WHAT THE EXERCISE ASKS: Pull every line holding the string "computer" from the records below.

Records from a collection:
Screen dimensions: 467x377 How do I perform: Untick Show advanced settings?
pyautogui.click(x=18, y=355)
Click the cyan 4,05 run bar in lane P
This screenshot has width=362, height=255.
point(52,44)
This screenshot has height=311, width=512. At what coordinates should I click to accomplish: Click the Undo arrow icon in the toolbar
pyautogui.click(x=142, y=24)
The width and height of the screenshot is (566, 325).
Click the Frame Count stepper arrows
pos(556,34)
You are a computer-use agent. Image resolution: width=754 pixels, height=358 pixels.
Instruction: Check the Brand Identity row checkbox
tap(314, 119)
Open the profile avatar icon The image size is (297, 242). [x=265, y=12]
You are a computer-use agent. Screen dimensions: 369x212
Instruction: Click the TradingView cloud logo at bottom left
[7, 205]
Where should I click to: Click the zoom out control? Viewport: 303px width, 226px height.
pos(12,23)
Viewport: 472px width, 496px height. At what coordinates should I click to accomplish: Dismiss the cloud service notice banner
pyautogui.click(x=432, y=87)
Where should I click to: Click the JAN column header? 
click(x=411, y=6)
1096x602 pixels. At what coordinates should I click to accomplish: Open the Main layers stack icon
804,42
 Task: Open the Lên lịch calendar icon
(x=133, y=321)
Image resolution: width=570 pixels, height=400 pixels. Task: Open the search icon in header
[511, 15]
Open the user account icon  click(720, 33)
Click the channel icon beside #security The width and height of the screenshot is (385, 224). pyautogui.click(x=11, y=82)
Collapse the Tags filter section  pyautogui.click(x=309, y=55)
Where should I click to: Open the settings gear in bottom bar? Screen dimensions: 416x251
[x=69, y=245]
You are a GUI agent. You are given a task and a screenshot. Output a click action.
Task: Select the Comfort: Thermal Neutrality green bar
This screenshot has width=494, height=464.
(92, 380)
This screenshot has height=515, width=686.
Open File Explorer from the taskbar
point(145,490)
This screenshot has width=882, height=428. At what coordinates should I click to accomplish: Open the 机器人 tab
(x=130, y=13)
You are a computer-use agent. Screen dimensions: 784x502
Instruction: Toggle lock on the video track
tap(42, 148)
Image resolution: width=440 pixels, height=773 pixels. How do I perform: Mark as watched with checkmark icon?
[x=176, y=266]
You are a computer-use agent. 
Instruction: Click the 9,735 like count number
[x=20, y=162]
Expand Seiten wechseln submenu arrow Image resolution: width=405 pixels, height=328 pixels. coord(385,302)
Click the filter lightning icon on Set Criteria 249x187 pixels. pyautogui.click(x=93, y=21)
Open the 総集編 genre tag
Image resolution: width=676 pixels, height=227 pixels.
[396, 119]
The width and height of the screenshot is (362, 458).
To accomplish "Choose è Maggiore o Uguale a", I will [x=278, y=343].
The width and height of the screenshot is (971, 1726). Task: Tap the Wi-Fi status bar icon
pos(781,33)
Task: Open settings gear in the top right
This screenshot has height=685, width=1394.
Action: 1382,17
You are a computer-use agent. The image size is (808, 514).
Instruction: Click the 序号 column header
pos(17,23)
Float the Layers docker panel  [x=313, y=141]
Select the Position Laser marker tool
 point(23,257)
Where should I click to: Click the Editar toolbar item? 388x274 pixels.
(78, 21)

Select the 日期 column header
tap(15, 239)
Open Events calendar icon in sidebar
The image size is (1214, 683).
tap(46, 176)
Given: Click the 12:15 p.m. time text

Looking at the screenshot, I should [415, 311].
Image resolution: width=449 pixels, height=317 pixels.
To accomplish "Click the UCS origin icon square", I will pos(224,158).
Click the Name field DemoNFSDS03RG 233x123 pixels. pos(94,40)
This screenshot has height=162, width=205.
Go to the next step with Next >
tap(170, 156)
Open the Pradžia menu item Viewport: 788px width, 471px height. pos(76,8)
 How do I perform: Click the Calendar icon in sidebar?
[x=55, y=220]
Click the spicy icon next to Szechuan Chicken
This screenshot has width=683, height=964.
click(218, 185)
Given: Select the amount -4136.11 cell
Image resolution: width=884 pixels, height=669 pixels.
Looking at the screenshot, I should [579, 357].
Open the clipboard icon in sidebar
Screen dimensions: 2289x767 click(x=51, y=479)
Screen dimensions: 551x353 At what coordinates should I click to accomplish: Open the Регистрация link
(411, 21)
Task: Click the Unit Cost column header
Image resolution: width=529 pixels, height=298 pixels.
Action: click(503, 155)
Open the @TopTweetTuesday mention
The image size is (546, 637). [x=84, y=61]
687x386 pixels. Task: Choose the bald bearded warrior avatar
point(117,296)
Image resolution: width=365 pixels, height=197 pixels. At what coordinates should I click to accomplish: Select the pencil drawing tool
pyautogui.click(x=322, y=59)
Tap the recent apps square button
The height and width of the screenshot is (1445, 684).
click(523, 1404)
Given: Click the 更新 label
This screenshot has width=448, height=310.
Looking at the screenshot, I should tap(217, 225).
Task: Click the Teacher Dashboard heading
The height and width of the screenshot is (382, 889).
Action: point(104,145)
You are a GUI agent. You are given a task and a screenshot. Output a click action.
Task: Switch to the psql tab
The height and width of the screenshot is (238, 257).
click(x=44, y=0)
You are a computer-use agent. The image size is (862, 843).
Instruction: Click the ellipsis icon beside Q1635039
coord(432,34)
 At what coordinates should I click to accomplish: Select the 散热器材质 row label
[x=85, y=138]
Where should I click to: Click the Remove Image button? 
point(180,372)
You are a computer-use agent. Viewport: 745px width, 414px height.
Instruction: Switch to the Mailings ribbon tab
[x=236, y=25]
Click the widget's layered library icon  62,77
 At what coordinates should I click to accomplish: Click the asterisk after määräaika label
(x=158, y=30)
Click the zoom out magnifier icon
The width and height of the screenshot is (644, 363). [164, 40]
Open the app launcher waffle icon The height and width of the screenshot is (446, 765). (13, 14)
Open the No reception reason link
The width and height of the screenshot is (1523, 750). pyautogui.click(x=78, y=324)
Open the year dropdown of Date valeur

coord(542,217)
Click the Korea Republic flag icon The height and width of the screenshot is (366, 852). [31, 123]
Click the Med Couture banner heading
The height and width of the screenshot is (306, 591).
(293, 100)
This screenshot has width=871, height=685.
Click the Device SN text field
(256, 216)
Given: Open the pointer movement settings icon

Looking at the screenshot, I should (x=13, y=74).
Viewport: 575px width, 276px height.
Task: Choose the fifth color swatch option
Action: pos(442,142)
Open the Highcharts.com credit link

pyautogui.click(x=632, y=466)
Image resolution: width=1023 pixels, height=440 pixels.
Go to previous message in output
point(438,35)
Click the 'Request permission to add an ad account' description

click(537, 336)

RESULT FOR THIS EXERCISE:
You are a computer-use agent. Image resolution: width=754 pixels, height=358 pixels.
You are a computer-use agent. Screen dimensions: 369x212
You are a computer-use agent. Screen dimensions: 784x502
You are a computer-use agent. 
You are a computer-use agent. The image size is (808, 514).
You are a computer-use agent. The image size is (862, 843).
You are a computer-use agent. Viewport: 745px width, 414px height.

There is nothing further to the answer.